« L’acte d’aujourd’hui est historique. » Avec ces mots le avocat de l’ambassade de Libye en Espagne Emilio Ramírez dès livraison aux autorités du pays d’Afrique du Nord premier butin d’art ancien saisi en Espagne dans une opération contre le financement du terrorisme de l’État islamique. Ce sont douze pièces de grande valeur, huit mosaïques et jusqu’à quatre têtes et torses grecs et romains provenant du pillage d’anciens Albaida, Apollonia et Cyrène qui ont été saisis en 2018 à Barcelone, dans le cadre d’une action qui fait toujours l’objet d’une enquête par le juge Manuel García Castellón du Audience nationale.
La cérémonie de remise des pièces a été officialisée ce vendredi dans un hôtel de Madrid, en présence de l’ambassadeur de Libye dans notre pays, Walid Abou Abdallah et des représentants du Ministères de la Culture et des Affaires étrangères. La livraison a caractère provisoire, en attendant la conclusion de la procédure judiciaire, les œuvres resteront donc pour le moment à l’ambassade basée en Espagne.
Toutes les œuvres d’art proviennent, comme l’a prouvé l’enquête judiciaire, de certaines zones de Libye étaient contrôlées par des islamistes entre 2011 et 2016, et sa destination serait la vente d’art au marché noir pour financer les activités du groupe terroriste islamiste. Ils ont été retrouvés en 2018 et récemment, le Tribunal central d’enquête numéro 6 a accepté de les remettre provisoirement aux autorités libyennes.
Comme l’a expliqué l’avocat, l’enquête judiciaire, au moyen d’une commission rogatoire dans ce pays d’Afrique du Nord, et à laquelle ont activement collaboré tant le parquet de ce pays que le personnel de l’ambassade, a pu prouver « sans aucun doute » l’origine .des pièces vieilles de plus de 2 000 ans et d’une grande valeur historique et artistique.
Œuvres saisies à Daesh lors d’une opération antiterroriste qui sont restituées en Libye. Cristina Gallardo
Caché aux islamistes
Parmi les tests effectués, les témoignages de citoyens libanais contraints par les terroristes à déterrer les morceaux qu’ils avaient auparavant cachés pour éviter leur pillage, selon Ramírez. « Certaines autres œuvres d’art pillées en Libye ont été restituées après avoir été saisies aux États-Unis et dans le reste de l’Europe, mais jamais une somme aussi importante comme celui dont nous parlons aujourd’hui, ni par le nombre ni par la valeur des pièces elles-mêmes », a-t-il ajouté.
Le directeur général des musées et de l’archéologie de Libye a également participé à l’événement, Mohamed Alfaloos, qui a parlé de l’importance qu’avait à l’époque la polis de Cyrène, d’où proviennent certaines de ses œuvres. Il a regretté que les anciennes colonies grecques soient devenues « marché ouvert aux marchands d’art », un marché illégal qu’il a comparé au commerce illicite de drogues. L’archéologue est également intervenu pour expliquer l’importance des travaux.
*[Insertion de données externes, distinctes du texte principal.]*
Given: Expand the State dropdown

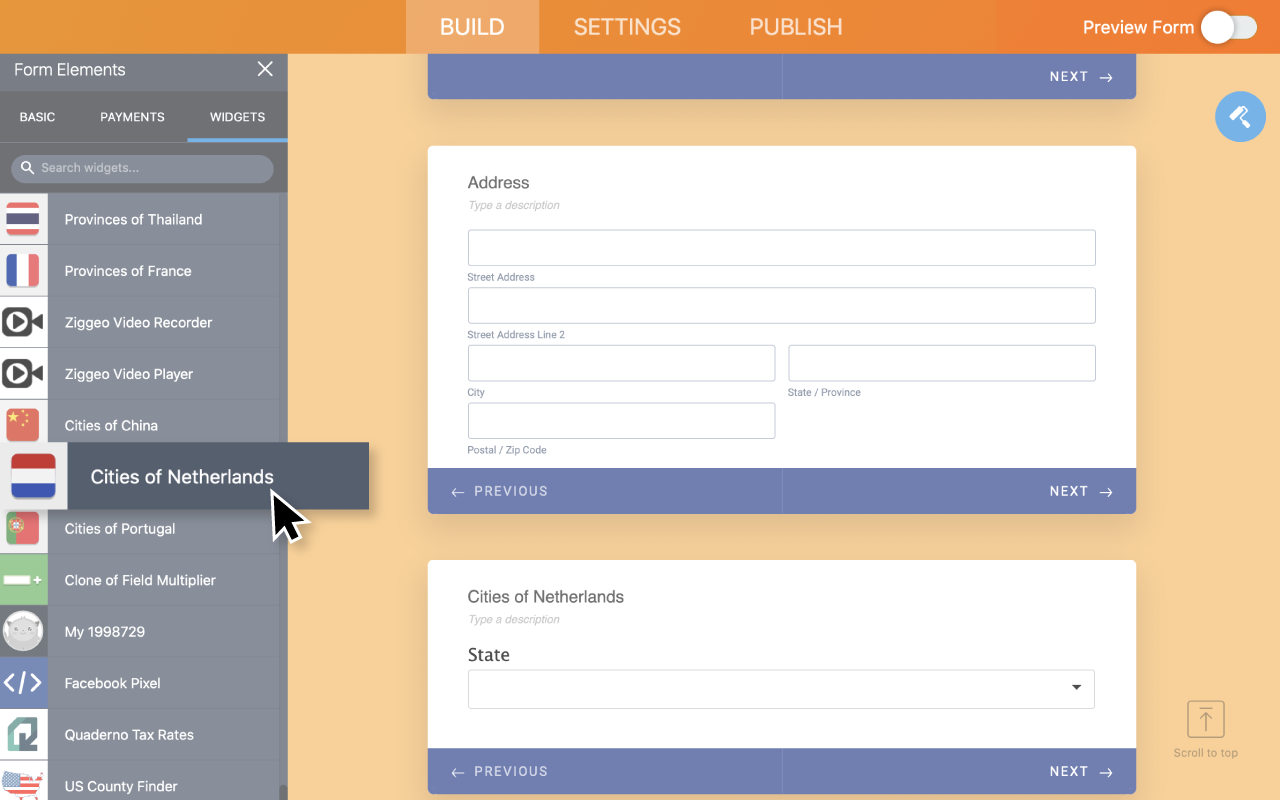Looking at the screenshot, I should click(x=781, y=689).
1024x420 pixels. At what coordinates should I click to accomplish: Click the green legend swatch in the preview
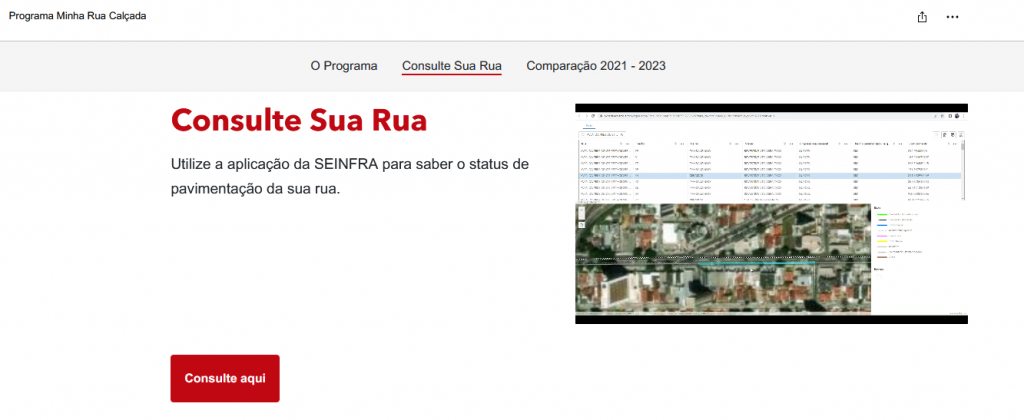tap(881, 214)
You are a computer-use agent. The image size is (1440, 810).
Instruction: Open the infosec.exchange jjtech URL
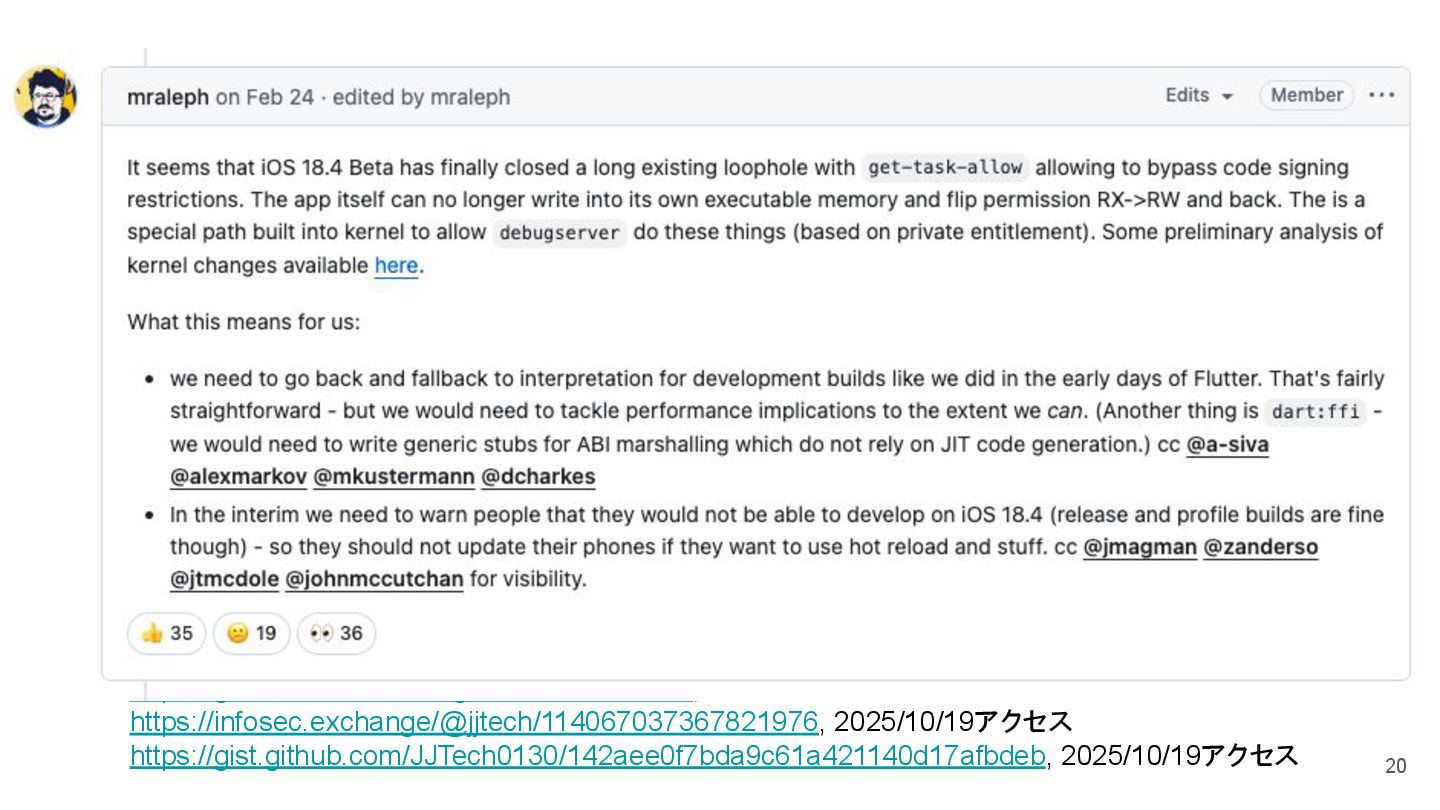tap(474, 722)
Walda Hayed, qui a fait allusion à la nécessité « conscience internationale » pour la protection de l’art.
De son côté, l’ambassadeur de Libye a exprimé sa joie de la récupération des œuvres ainsi que son « tristesse face aux défis auxquels est confronté le patrimoine culturel » de son pays, pour lequel il a remercié la police et les autorités judiciaires espagnoles pour leur action dans cette affaire.
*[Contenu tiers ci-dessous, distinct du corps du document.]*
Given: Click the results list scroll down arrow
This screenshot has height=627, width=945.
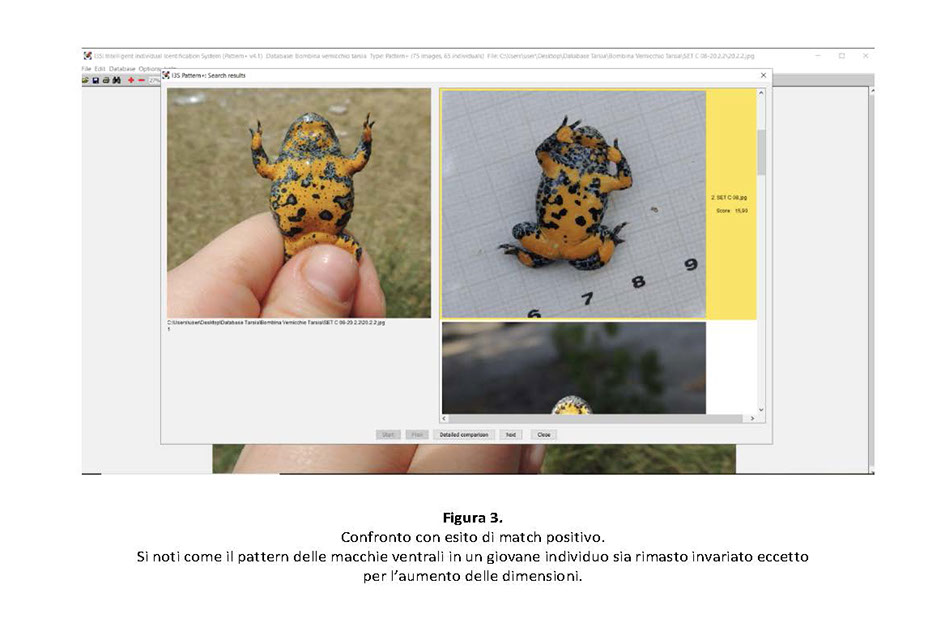Looking at the screenshot, I should [762, 409].
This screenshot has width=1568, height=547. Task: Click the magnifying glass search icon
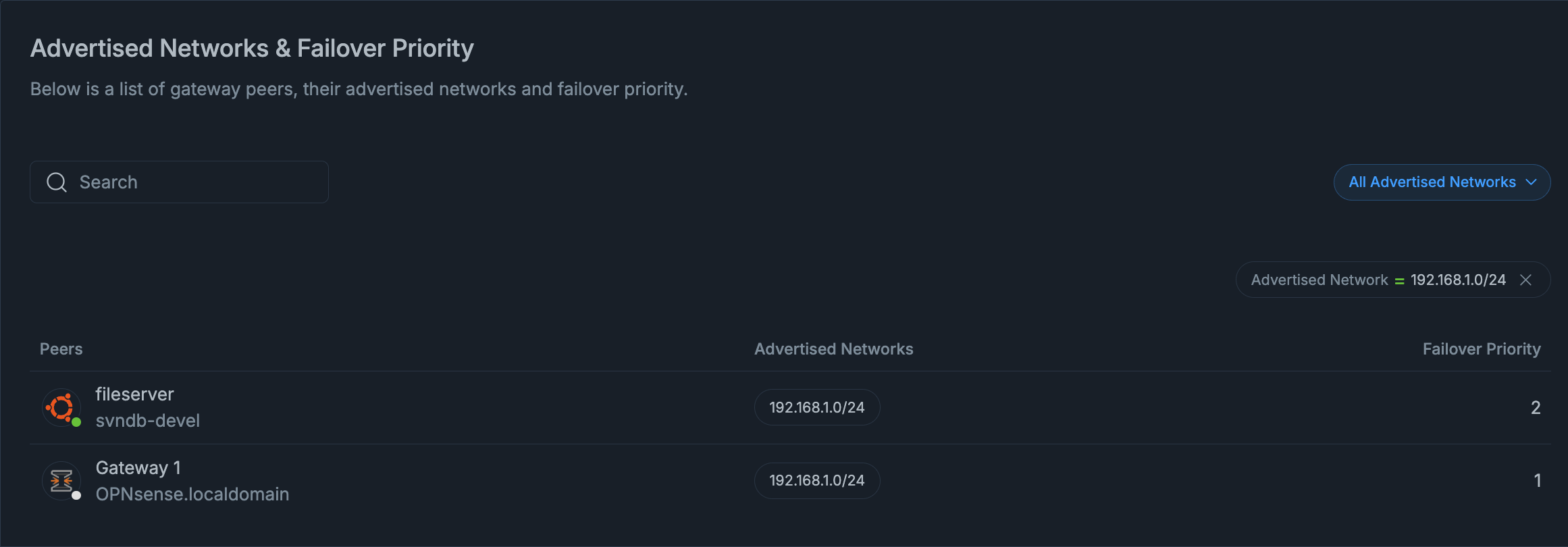pos(56,182)
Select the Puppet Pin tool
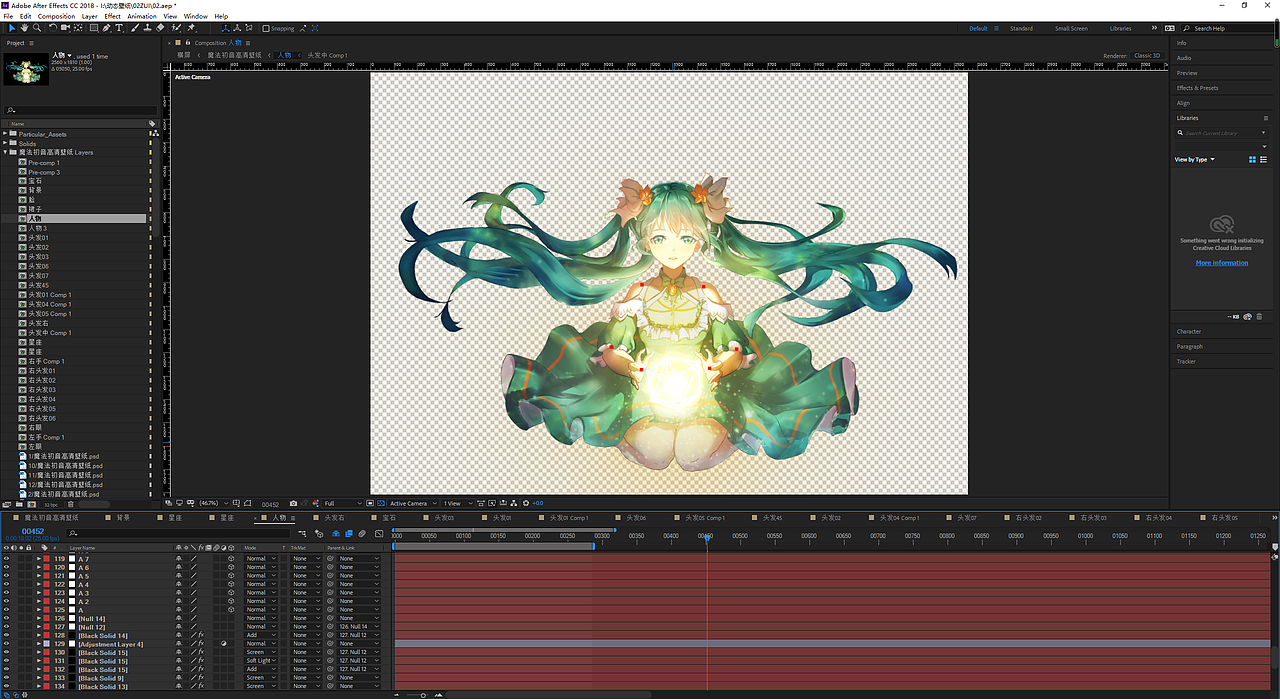This screenshot has height=699, width=1280. 191,28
« C’est la première fois que la vente d’antiquités est liée au financement du terrorisme », a-t-il souligné, pour lequel les actions du bureau du procureur général libyen et son travail pour prouver la propriété des pièces ont été très importantes.
Un antiquaire et son marchand
Cela a amené le tribunal présidé par García Castellón à conclure que les pièces saisies dans le cadre de l’opération dite Harmakis, au cours de laquelle deux citoyens espagnols, un antiquaire et son marchand, ont été arrêtés en 2018, accusés de délits de financement du terrorisme, accueil, falsification de documents et contrebande. L’enquête sur cette affaire n’est pas encore terminée et depuis 2018, ils sont en liberté sous caution et avec des mesures de précaution pour empêcher leur évasion.
Selon ce qu’avait rapporté à l’époque le ministère de l’Intérieur, depuis 2014 l’antiquaire avait construit un réseau de fournisseurs dans le monde entier qui lui permettait d’accéder à des pièces archéologiques de diverses civilisations anciennes, mais ce n’est que deux ans plus tard que diverses irrégularités détectées par la police dans les dossiers les importations ont déclenché la sonnette d’alarme. Des recherches ont ensuite été effectuées dans la capitale Barcelone et à Argentona où les pièces se trouvent aujourd’hui entre les mains de leur véritable propriétaire.